++++ Given records

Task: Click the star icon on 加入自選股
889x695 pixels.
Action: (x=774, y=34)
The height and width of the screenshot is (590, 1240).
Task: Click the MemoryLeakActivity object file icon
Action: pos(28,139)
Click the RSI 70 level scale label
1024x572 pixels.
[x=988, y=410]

++++++++

**Aim**:
Rewrite the listing above, swapping "star icon" for "favorite icon" and leaving everything else untouched.

**Answer to the task**:
Task: Click the favorite icon on 加入自選股
889x695 pixels.
Action: (x=774, y=34)
The height and width of the screenshot is (590, 1240).
Task: Click the MemoryLeakActivity object file icon
Action: pos(28,139)
Click the RSI 70 level scale label
1024x572 pixels.
[x=988, y=410]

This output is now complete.